▸ **Problem**
Please reproduce the lines of the records below from the one holding "This screenshot has width=331, height=230." through the one holding "Given: Click the back arrow next to Artikel", inclusive, skipping all pictures.

[Task inputs Boundary: Start]

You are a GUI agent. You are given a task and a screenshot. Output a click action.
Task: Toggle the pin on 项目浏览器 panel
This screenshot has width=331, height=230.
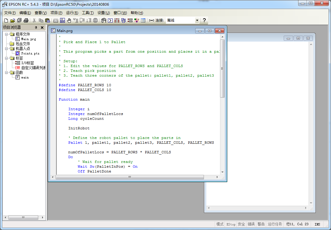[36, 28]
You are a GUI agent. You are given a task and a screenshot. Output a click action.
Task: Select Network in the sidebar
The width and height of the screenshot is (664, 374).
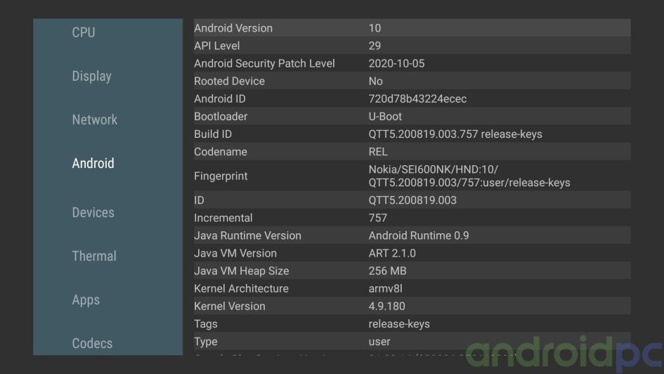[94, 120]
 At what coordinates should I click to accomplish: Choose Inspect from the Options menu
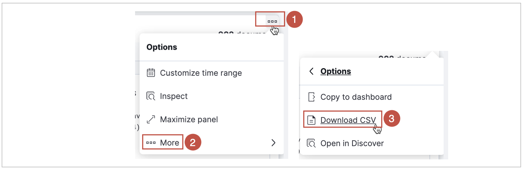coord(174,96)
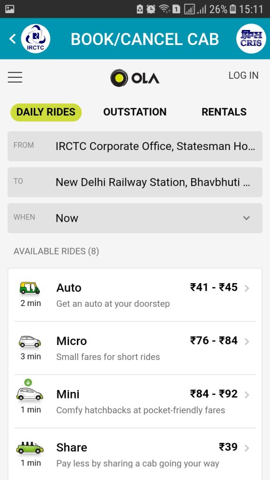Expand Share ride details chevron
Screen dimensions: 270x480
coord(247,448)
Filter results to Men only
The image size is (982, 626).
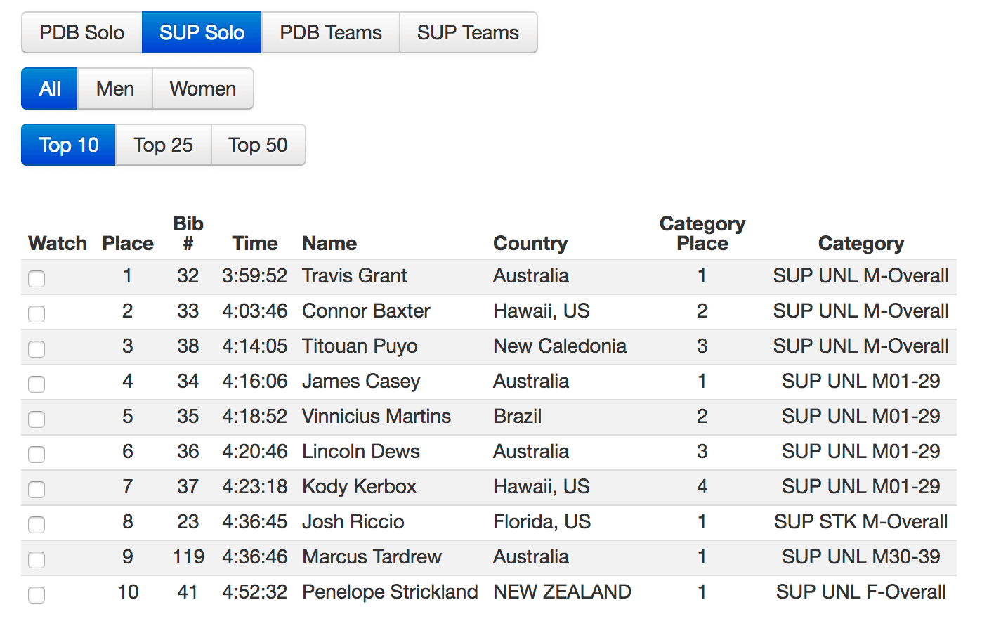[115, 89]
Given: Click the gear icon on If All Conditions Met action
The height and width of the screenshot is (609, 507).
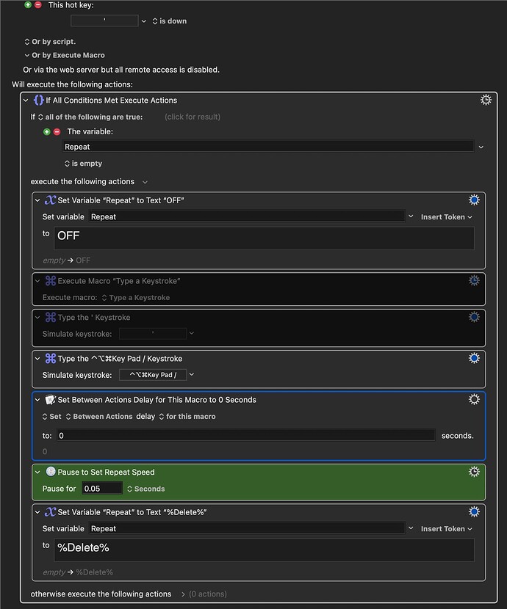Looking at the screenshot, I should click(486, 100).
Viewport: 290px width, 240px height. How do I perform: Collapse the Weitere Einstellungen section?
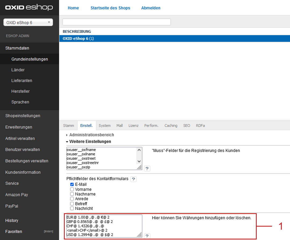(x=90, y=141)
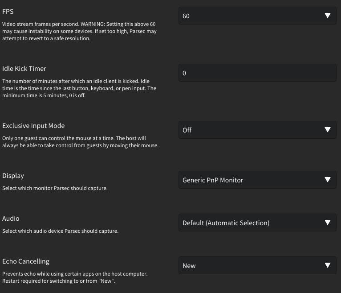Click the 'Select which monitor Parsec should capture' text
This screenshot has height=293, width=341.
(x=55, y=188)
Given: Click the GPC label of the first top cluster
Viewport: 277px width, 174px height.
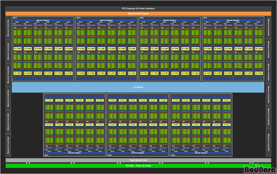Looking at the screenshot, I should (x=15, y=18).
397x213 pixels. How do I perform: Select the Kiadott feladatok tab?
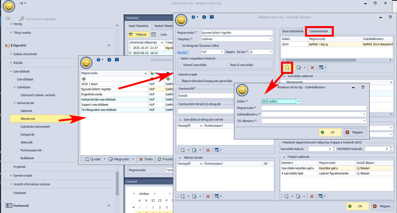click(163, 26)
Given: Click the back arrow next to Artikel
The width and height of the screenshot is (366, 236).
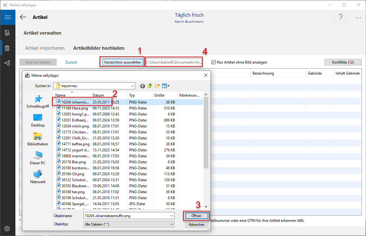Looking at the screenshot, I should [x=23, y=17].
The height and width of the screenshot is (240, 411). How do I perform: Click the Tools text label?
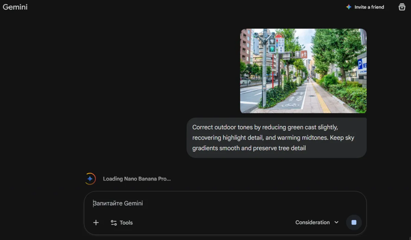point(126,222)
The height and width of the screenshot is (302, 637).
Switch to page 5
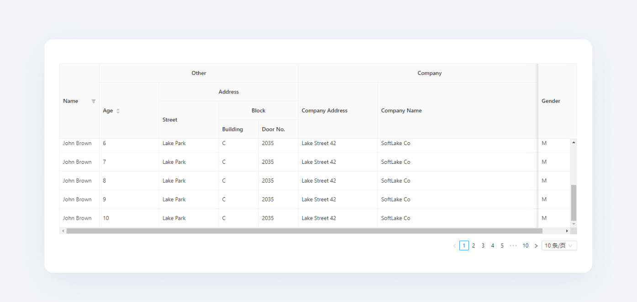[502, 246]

[Task inputs Boundary: End]
[Task inputs Boundary: Start]

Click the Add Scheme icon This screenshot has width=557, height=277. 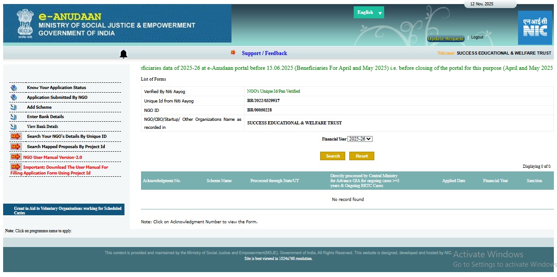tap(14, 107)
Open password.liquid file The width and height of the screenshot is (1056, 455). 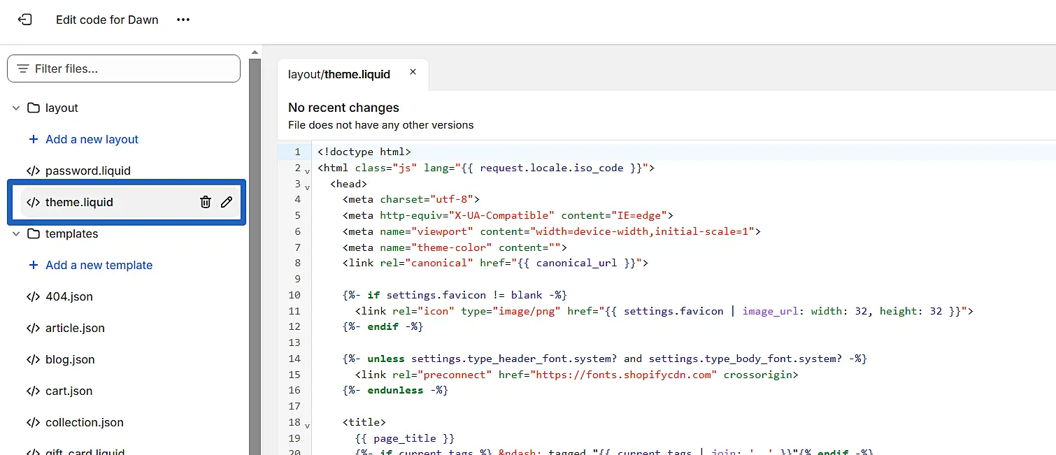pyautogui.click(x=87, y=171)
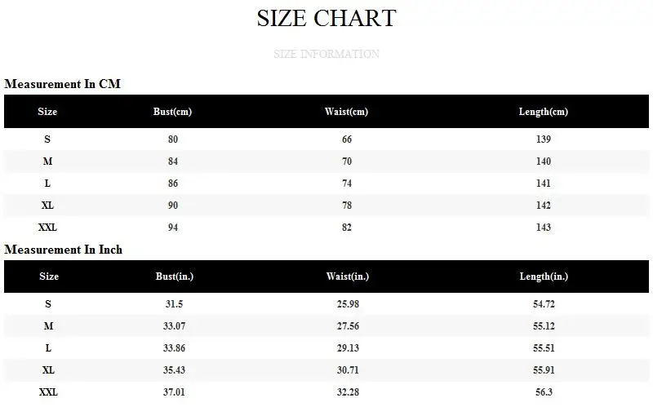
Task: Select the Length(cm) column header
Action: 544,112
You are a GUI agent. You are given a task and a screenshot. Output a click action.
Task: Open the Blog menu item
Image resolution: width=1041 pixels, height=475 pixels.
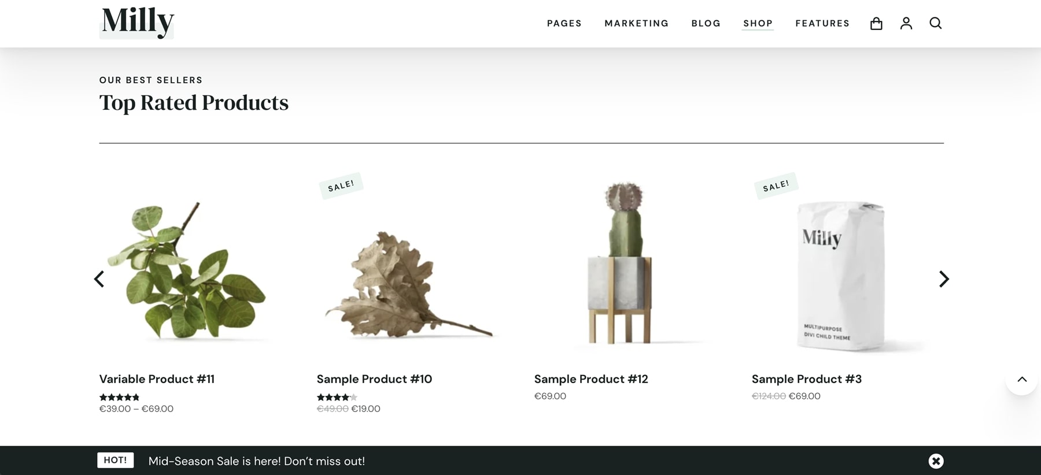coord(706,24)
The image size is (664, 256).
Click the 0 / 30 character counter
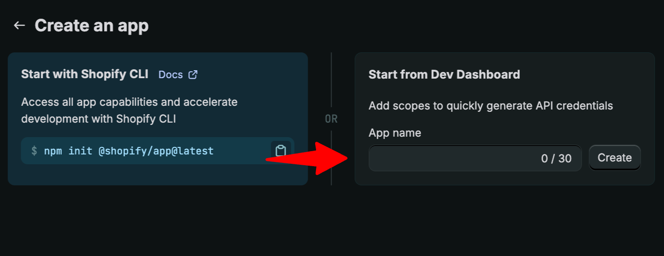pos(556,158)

[Task inputs Boundary: End]

▸ **Response to this task**
This screenshot has width=331, height=230.
[36, 28]
You are a GUI agent. You are given a task and a screenshot. Output a click action.
Task: Select Network in the sidebar
The width and height of the screenshot is (664, 374).
[94, 120]
 At what coordinates should I click to accomplish: Choose Inspect from the Options menu
coord(174,96)
Expand Share ride details chevron
Screen dimensions: 270x480
coord(247,448)
Filter results to Men only
The image size is (982, 626).
[115, 89]
Given: Click the gear icon on If All Conditions Met action
The height and width of the screenshot is (609, 507).
Looking at the screenshot, I should click(486, 100).
Viewport: 290px width, 240px height. How do I perform: Collapse the Weitere Einstellungen section?
(x=90, y=141)
Click the 'Select which monitor Parsec should capture' text
This screenshot has height=293, width=341.
(x=55, y=188)
Given: Click the GPC label of the first top cluster
Viewport: 277px width, 174px height.
Looking at the screenshot, I should (x=15, y=18).
397x213 pixels. How do I perform: Select the Kiadott feladatok tab?
click(163, 26)
Given: Click the back arrow next to Artikel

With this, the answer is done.